Problem requirements:
Render the entries below as a numbered list, leaving out any blank lines.
━━━━━ Given information
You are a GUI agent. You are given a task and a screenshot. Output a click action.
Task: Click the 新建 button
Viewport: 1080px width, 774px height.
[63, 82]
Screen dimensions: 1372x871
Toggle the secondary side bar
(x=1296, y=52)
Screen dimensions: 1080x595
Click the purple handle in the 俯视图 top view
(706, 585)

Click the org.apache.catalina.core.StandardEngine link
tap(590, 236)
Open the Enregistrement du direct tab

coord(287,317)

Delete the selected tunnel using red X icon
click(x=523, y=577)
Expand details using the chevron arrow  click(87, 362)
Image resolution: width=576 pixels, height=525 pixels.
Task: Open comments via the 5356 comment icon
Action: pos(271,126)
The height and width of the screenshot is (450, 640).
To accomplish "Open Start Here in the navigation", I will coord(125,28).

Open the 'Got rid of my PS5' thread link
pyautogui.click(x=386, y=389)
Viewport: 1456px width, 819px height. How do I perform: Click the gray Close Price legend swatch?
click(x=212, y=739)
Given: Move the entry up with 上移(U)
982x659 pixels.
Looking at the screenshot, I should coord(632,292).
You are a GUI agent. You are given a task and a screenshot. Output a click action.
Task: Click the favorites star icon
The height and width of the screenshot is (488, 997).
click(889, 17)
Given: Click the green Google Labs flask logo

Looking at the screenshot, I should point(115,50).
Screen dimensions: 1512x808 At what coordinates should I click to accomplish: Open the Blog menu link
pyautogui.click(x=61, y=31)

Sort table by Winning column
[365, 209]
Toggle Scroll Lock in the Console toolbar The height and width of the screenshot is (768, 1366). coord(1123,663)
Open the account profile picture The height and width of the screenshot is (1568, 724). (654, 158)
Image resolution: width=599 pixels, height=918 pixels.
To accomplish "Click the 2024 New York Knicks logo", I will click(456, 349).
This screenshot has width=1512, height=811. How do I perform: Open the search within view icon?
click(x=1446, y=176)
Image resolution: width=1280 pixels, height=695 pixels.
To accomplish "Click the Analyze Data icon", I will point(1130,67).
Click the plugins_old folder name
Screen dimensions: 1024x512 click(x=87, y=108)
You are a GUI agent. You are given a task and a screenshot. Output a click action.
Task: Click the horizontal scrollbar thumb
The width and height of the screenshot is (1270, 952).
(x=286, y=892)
━━━━━━━━━━
Exercise solution:
1. You are a GUI agent. You are given a task and a screenshot. Output a click action.
2. Task: Click the 新建 button
3. Viewport: 1080px width, 774px height.
4. [63, 82]
5. Screen dimensions: 1372x871
6. Toggle the secondary side bar
7. (x=1296, y=52)
8. Screen dimensions: 1080x595
9. Click the purple handle in the 俯视图 top view
10. (706, 585)
11. Click the org.apache.catalina.core.StandardEngine link
12. tap(590, 236)
13. Open the Enregistrement du direct tab
14. coord(287,317)
15. Delete the selected tunnel using red X icon
16. click(x=523, y=577)
17. Expand details using the chevron arrow  click(87, 362)
18. Image resolution: width=576 pixels, height=525 pixels.
19. Task: Open comments via the 5356 comment icon
20. Action: pos(271,126)
21. The height and width of the screenshot is (450, 640).
22. To accomplish "Open Start Here in the navigation", I will coord(125,28).
23. Open the 'Got rid of my PS5' thread link
24. pyautogui.click(x=386, y=389)
25. Viewport: 1456px width, 819px height. How do I perform: Click the gray Close Price legend swatch?
26. click(x=212, y=739)
27. Given: Move the entry up with 上移(U)
28. 982x659 pixels.
29. Looking at the screenshot, I should coord(632,292).
30. You are a GUI agent. You are given a task and a screenshot. Output a click action.
31. Task: Click the favorites star icon
32. The height and width of the screenshot is (488, 997).
33. click(889, 17)
34. Given: Click the green Google Labs flask logo
35. Looking at the screenshot, I should point(115,50).
36. Screen dimensions: 1512x808 At what coordinates should I click to accomplish: Open the Blog menu link
37. pyautogui.click(x=61, y=31)
38. Sort table by Winning column
39. [365, 209]
40. Toggle Scroll Lock in the Console toolbar The height and width of the screenshot is (768, 1366). coord(1123,663)
41. Open the account profile picture The height and width of the screenshot is (1568, 724). (654, 158)
42. Image resolution: width=599 pixels, height=918 pixels.
43. To accomplish "Click the 2024 New York Knicks logo", I will click(456, 349).
44. This screenshot has width=1512, height=811. How do I perform: Open the search within view icon?
45. click(x=1446, y=176)
46. Image resolution: width=1280 pixels, height=695 pixels.
47. To accomplish "Click the Analyze Data icon", I will point(1130,67).
48. Click the plugins_old folder name
49. Screen dimensions: 1024x512 click(x=87, y=108)
50. You are a GUI agent. You are given a task and a screenshot. Output a click action.
51. Task: Click the horizontal scrollbar thumb
52. The width and height of the screenshot is (1270, 952).
53. (x=286, y=892)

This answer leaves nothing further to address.